He also wisely leaves room for the reader to disagree. He never speaks down at the reader or authoritatively; he never pulls the don't-look-behind-the-curtain Oz thing that too many non-fiction writers fall prey to. And the result is an extremely well-written, wildly informative, entertaining book; one that, for me, has put the origins of some of the movies and directors I don't like (Wes Craven for one) in a new light.
As much as I enjoyed SHOCK VALUE, I was terribly disappointed with
BFI's JAWS by Antonia Quirke. Quirke's approach was very heavy handed; consistently attributing subtext to the film without giving evidence (for one, insisting that Ellen Brody was contemplating divorce, essentially from scene one of the movie...a plot that was in the Benchley book, but not in the film). Huge swaths of this book was written in a strange, novelization style, voicing strange, tangental thoughts from the characters. And a poorly written novelization at that. There's some interesting tidbits here, but overall, a huge disappointment.
More successful is
Anne Billson's BFI take on Carpenter's THE THING. She better places the film in its historical context (why it flopped, why most critics originally panned it), and then goes through a plot synopsis and scene by scene breakdown. I found her defense of Carpenter's miminalist approach to the characters especially effective, as well as the comparison to the original novella, Who Goes There?

## List of tasks
1. Please write out the passage in the book reviews from "As much as I" to "a huge disappointment.".
2. Translate this sentence from the book reviews into Spanish: "He also wisely leaves room for the reader to disagree."
3. According to the book reviews, what work does Anne Billson compare Carpenter's THE THING to?

## Given records
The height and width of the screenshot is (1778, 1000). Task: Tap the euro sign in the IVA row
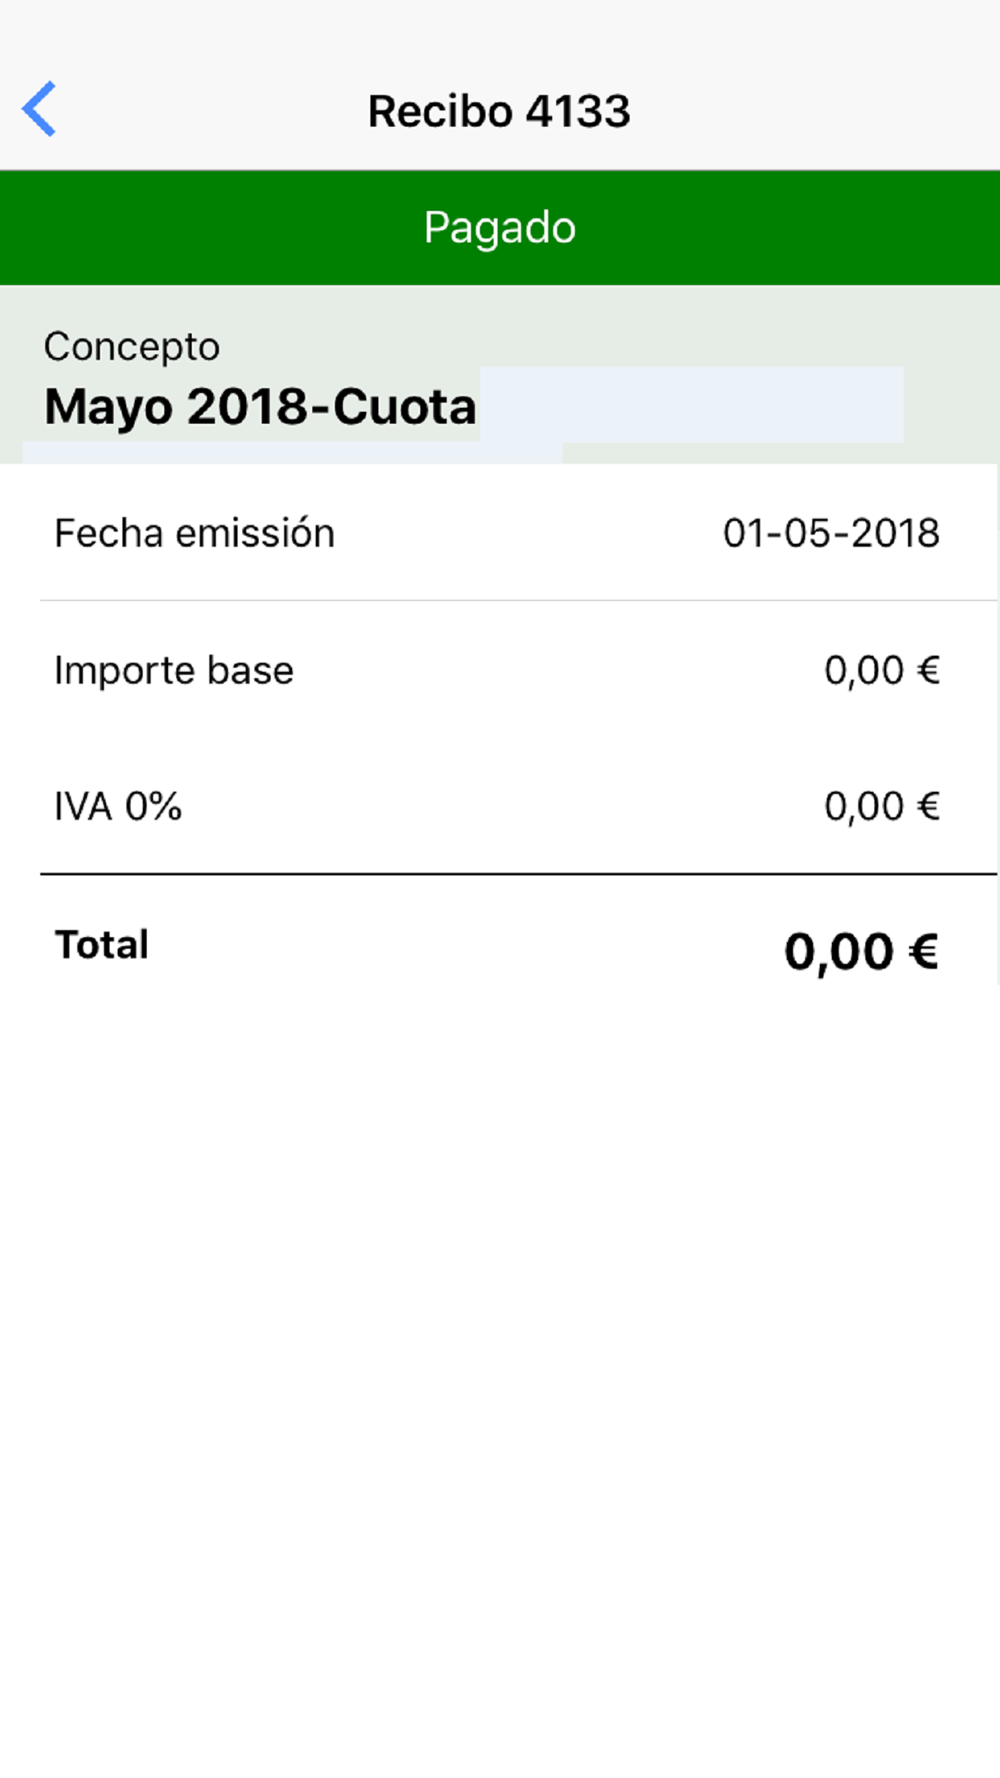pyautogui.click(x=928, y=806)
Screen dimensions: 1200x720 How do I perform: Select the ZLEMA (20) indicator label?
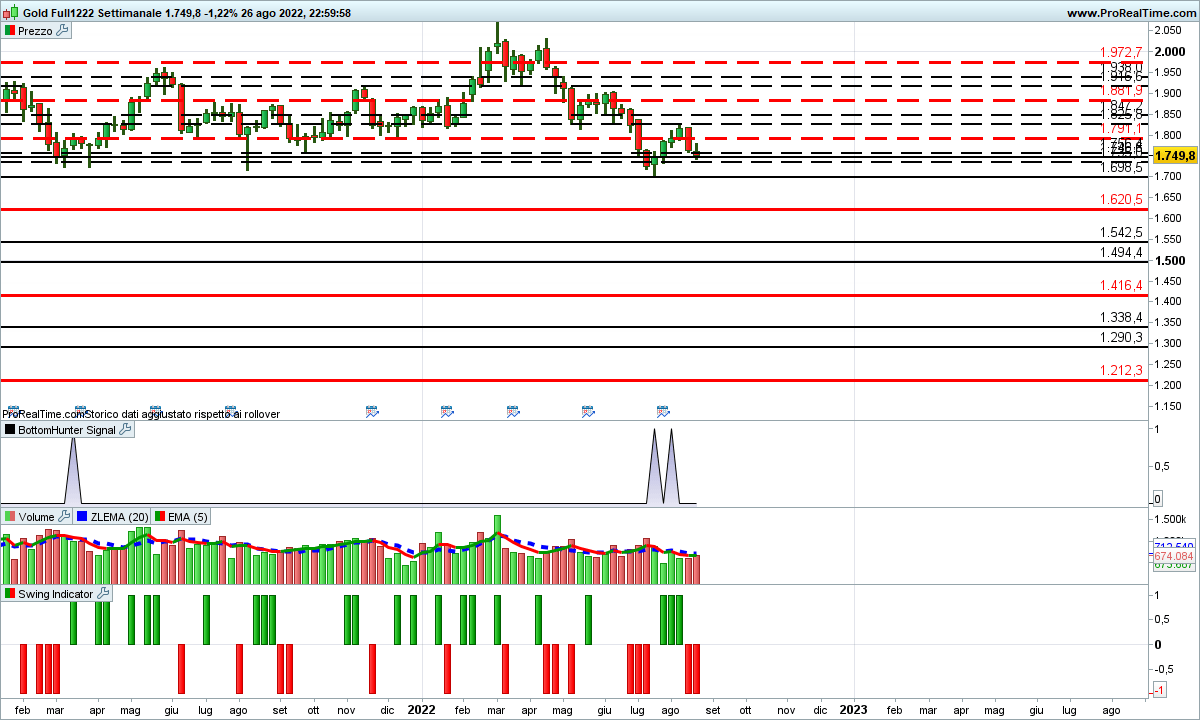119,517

==

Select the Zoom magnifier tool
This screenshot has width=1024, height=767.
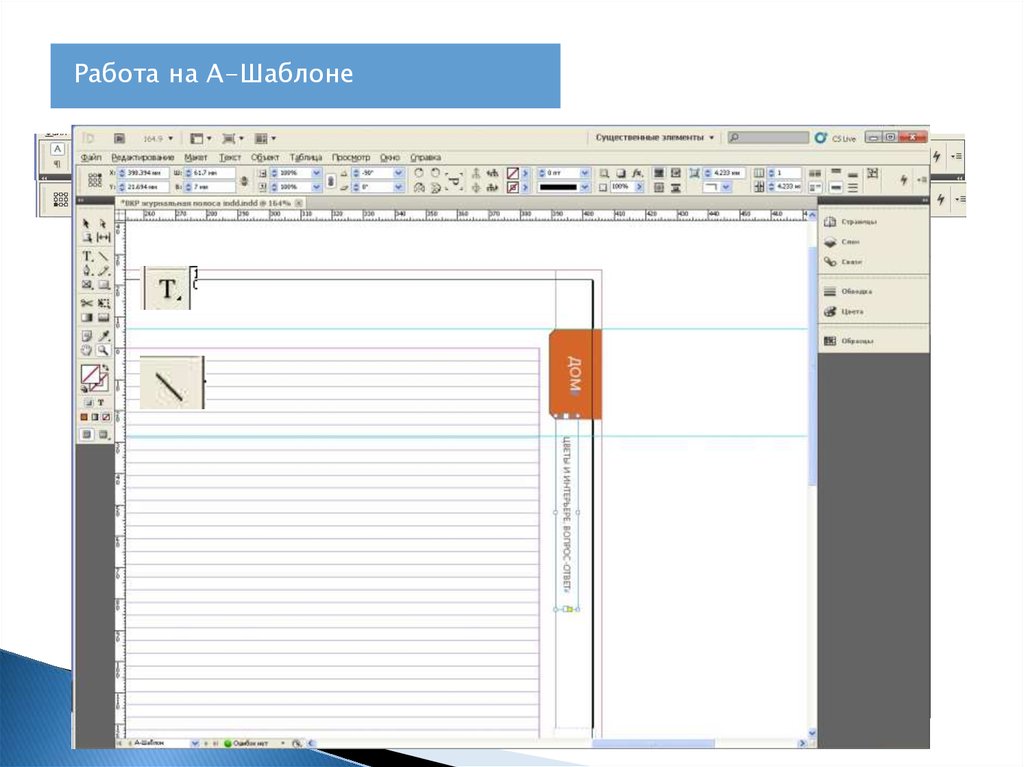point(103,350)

## Answers to the tasks
1.
As much as I enjoyed SHOCK VALUE, I was terribly disappointed with
BFI's JAWS by Antonia Quirke. Quirke's approach was very heavy handed; consistently attributing subtext to the film without giving evidence (for one, insisting that Ellen Brody was contemplating divorce, essentially from scene one of the movie...a plot that was in the Benchley book, but not in the film). Huge swaths of this book was written in a strange, novelization style, voicing strange, tangental thoughts from the characters. And a poorly written novelization at that. There's some interesting tidbits here, but overall, a huge disappointment.

2. También deja sabiamente espacio para que el lector no esté de acuerdo.

3. The original novella, Who Goes There?